Der Betroffene hatte die Geschwindigkeitsüberschreitung in seiner polizeilichen Anhörung nach Belehrung eingeräumt (BI. 24). Die rechtlichen Einwände der Verteidigung gegen die Verwertbarkeit der Messergebnisse greifen nach gefestigter obergerichterlicher Rechtsprechung nicht durch. Die Einstellung des Bußgeldverfahrens beruhte danach alleine auf der eingetretenen Verjährung.
Danach wäre es unangemessen, die notwendigen Auslagen des Betroffenen der Staatskasse aufzuerlegen. Daran ändert auch der Umstand nichts, dass die Verjährung nicht ausschließbar auf Versäumnissen im Bereich der Staatsanwaltschaft beruht, denn der Verteidiger war bereits weit vor Eintritt der Verjährung beauftragt worden; er hatte sich bereits im Nov. 2022 gegenüber der Verwaltungsbehörde legitimiert (BI. 36). Die für den Betroffenen mit der Beauftragung seines Verteidigers verbundenen Auslagen stehen also nicht im Zusammenhang mit den möglichen Ver-säumnissen im hiesigen Geschäftsbereich."
Eingelegt wurde eine „sofortige Beschwerde", was als Antrag auf gerichtliche Entscheidung
nach § 108a Abs. 2 OWiG umzudeuten und demgemäß statthaft ist.
Dieser Antrag ist zulässig. Er wurde form- und fristgerecht gestellt.
In der Sache ist der Antrag aber unbegründet.
Die von der Staatsanwaltschaft angestellten Ermessenserwägungen sind nicht zu beanstanden.

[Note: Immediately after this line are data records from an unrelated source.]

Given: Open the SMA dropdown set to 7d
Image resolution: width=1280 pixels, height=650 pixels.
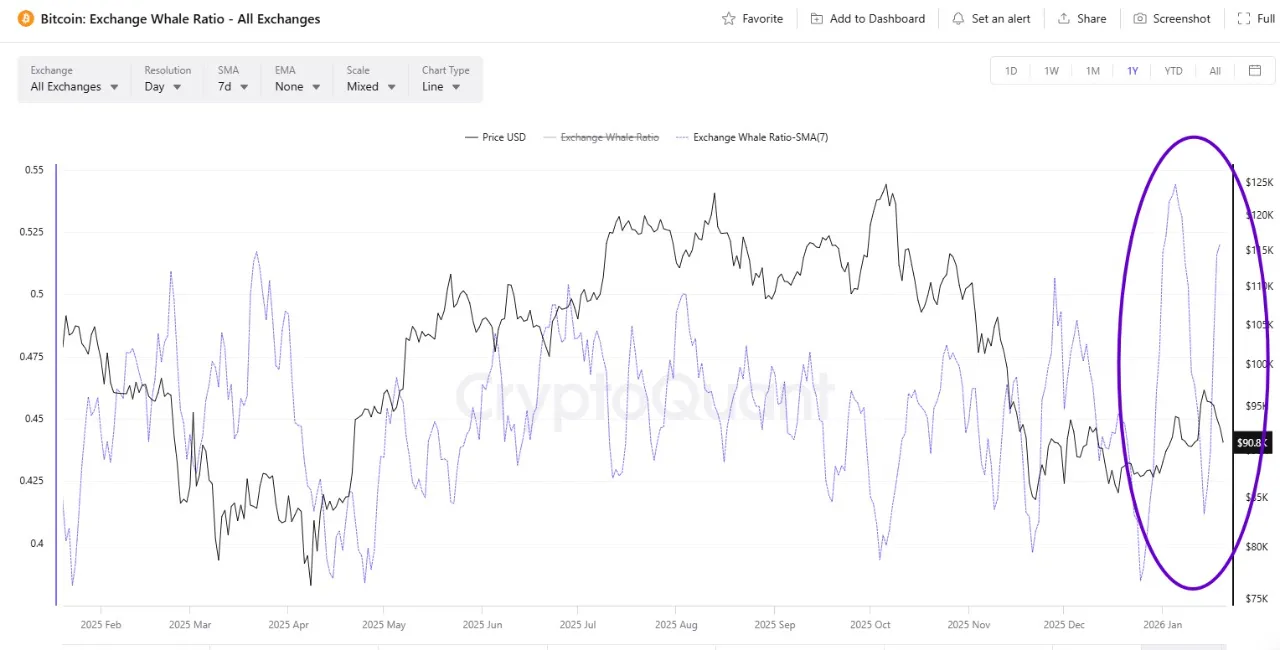Looking at the screenshot, I should [x=231, y=86].
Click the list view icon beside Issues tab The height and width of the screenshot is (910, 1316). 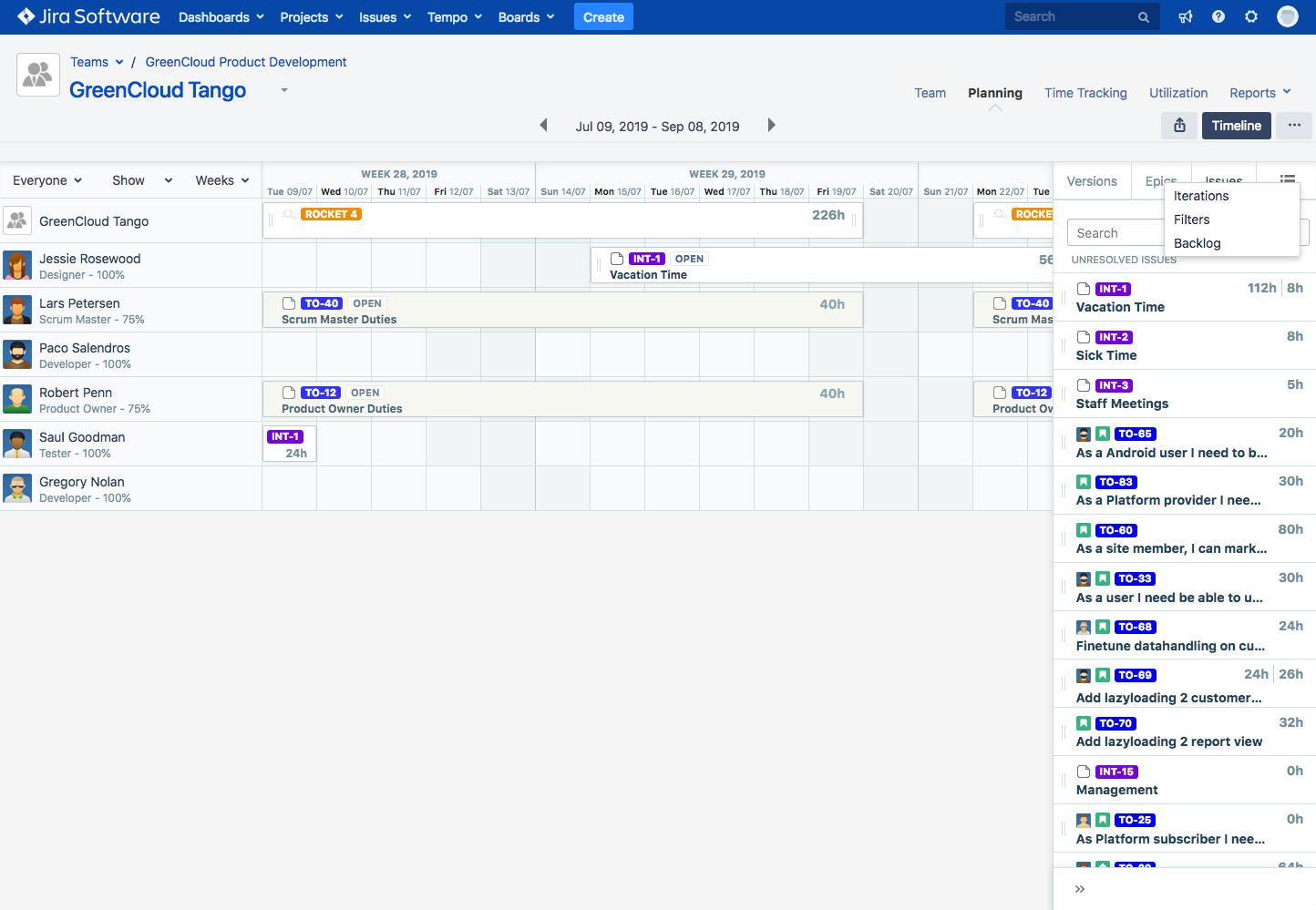1287,180
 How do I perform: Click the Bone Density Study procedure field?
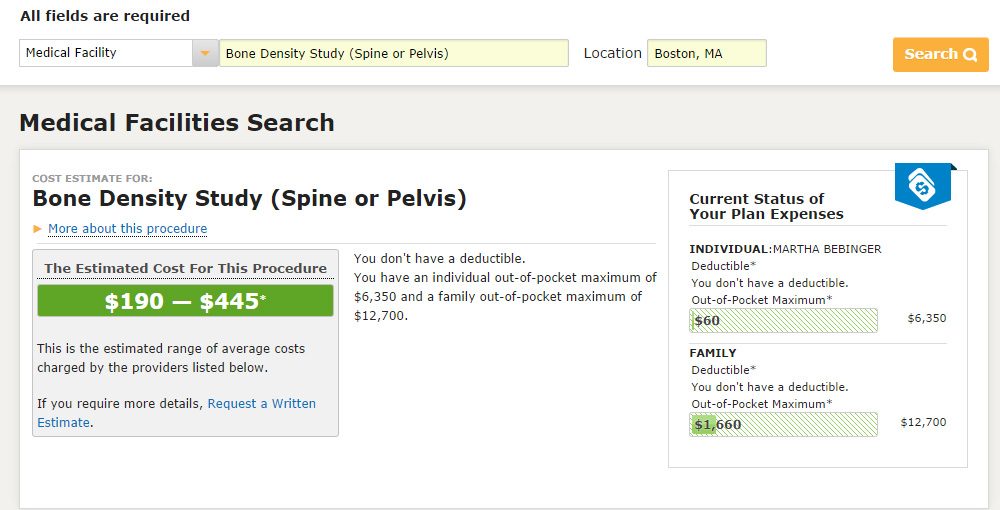[x=394, y=53]
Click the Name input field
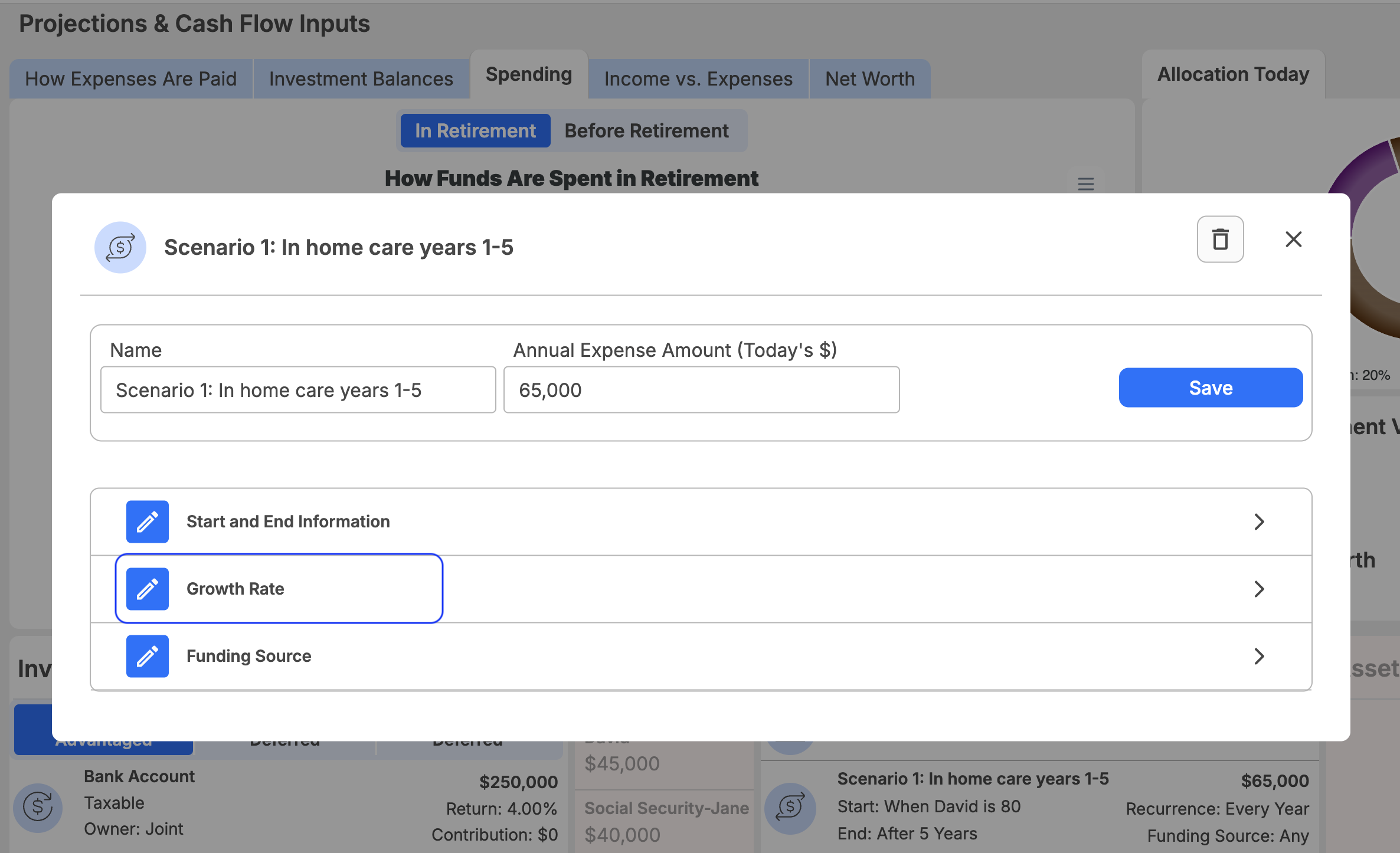The image size is (1400, 853). (x=298, y=390)

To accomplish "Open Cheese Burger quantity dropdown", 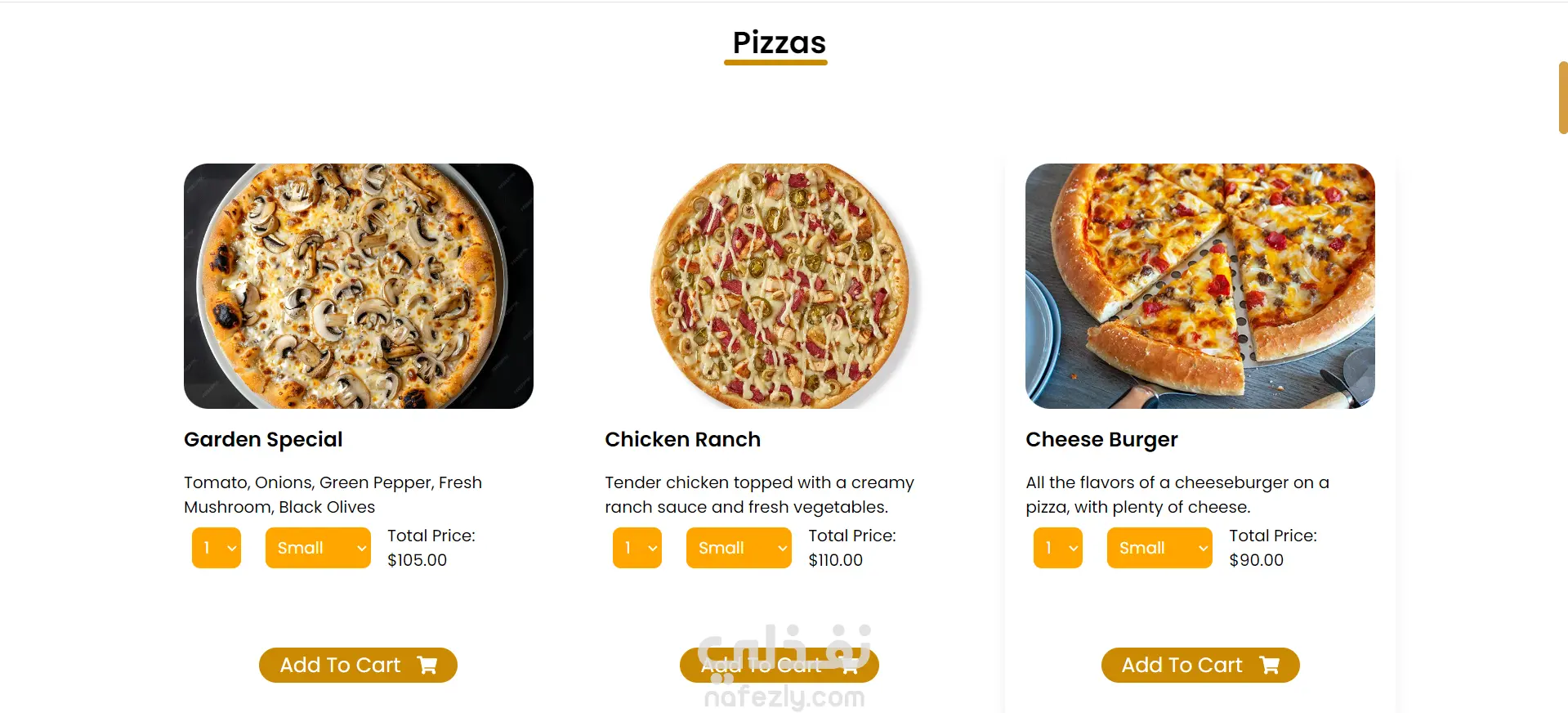I will (1058, 548).
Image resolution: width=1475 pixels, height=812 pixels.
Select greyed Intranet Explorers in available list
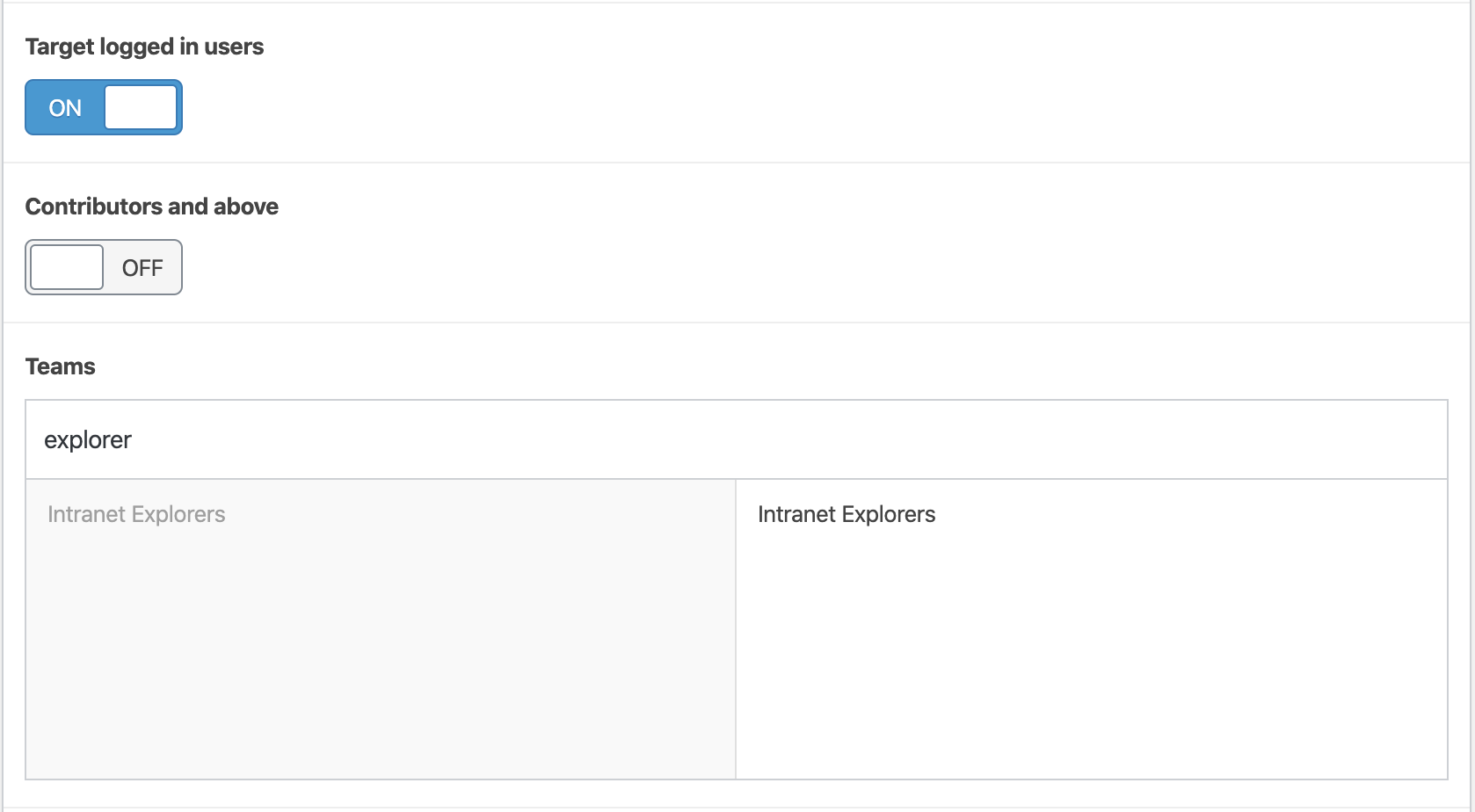click(136, 514)
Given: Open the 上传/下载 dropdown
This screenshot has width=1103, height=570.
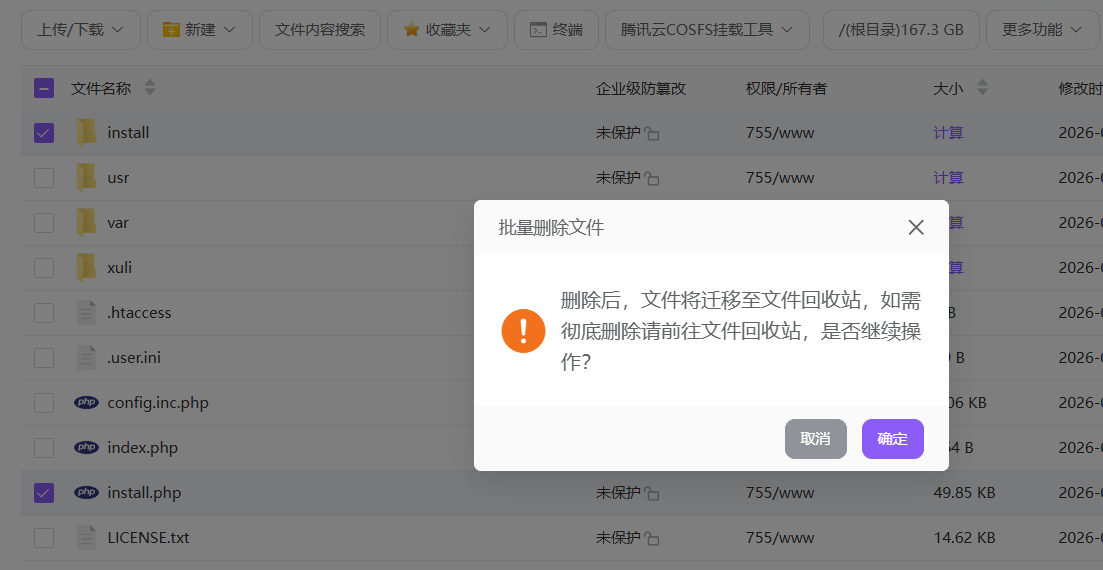Looking at the screenshot, I should click(81, 30).
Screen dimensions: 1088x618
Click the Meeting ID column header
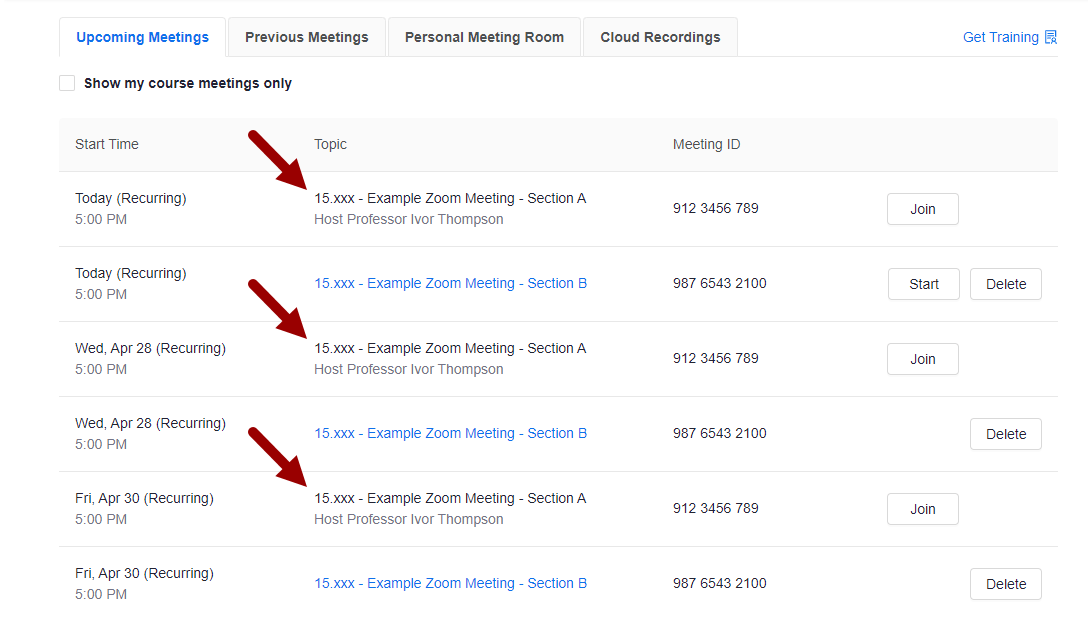[706, 144]
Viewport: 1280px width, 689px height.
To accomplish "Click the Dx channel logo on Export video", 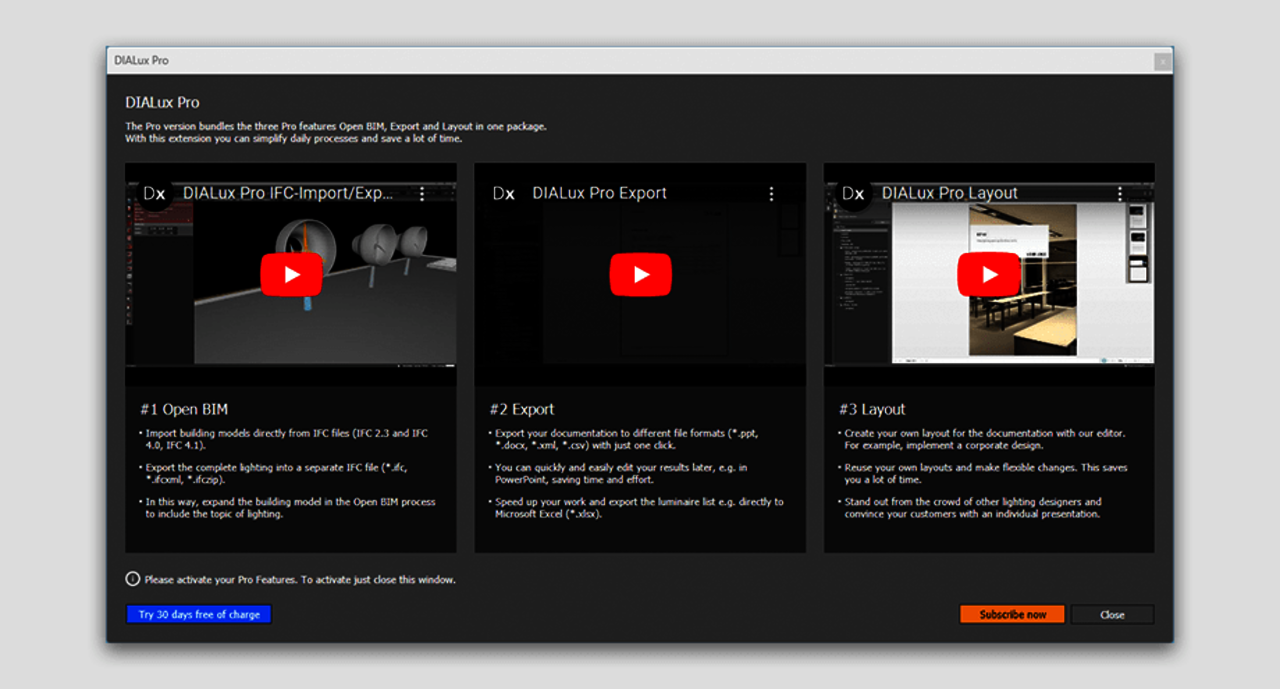I will click(504, 194).
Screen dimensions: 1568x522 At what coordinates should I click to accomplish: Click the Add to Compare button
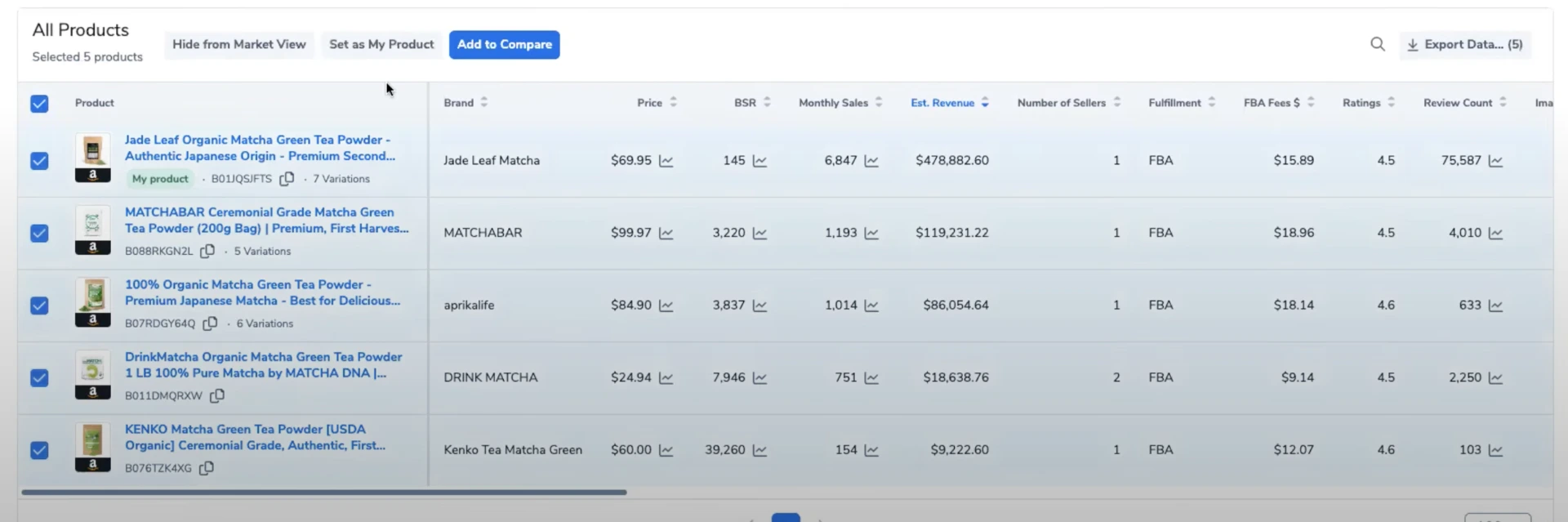pyautogui.click(x=504, y=45)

Das Gericht hat einen nur eingeschränkten Prüfungsmaßstab in diesem Fall. Die Maßnahme ist lediglich dahingehend zu überprüfen, ob Ermessensfehler vorliegen, d.h. ob die Behörde bei ihrer Entscheidung die gesetzlichen Grenzen des Ermessens überschritten (Ermessensfehlgebrauch) oder von dem Ermessen in einer dem Zweck der Ermächtigung zuwiderlaufender Weise bzw. überhaupt keinen Gebrauch gemacht hat (Ermessenswillkür). Im Rahmen der gerichtlichen Prüfung darf das Gericht die Ermessensentscheidung der Verwaltungsbehörde nicht durch seine eigene ersetzen.
Zutreffenderweise hat die Staatsanwaltschaft darauf abgestellt, dass der Betroffene nur deshalb nicht verurteilt wurde, weil ein Verfahrenshindernis besteht und damit die Regelung des § 467a Abs. 1, 467 Abs. 3 S. 1 Nr. 1 StPO rekurriert. Dabei hat sie zu Recht darauf abgestellt, dass keine Anhaltspunkte für eine fehlerhafte Messung ersichtlich sind, insbesondere ist das angekündigte private Gutachten nicht zur Akte gelangt und auch sonst sind keine weiteren Gründe ersichtlich. Auch hat sie darauf abgestellt, dass der Betroffene den Verstoß vor Ort zugegeben hat (BI. 5). Anhaltspunkte für eine fehlehrhafte Messung liegen nicht vor.
Die Kostenentscheidung für dieses Verfahren beruht auf § 46 Abs.1 OWiG i.v.m. § 473 StPO.
Die Entscheidung ist abschließend. Es ist kein Rechtsbehelf bzw. Rechtsmittel statthaft (§ 62 Abs. 2 § 3 OWiG).
Einsender: RA S. Kabus, Bad Saulgau
Anmerkung: Im Beschluss muss es wohl richtig heißen: "§§ 467a Abs. 1, 467 Abs. 3 Satz 2 Nr. 2 StPO". Alles andere macht keinen Sinn.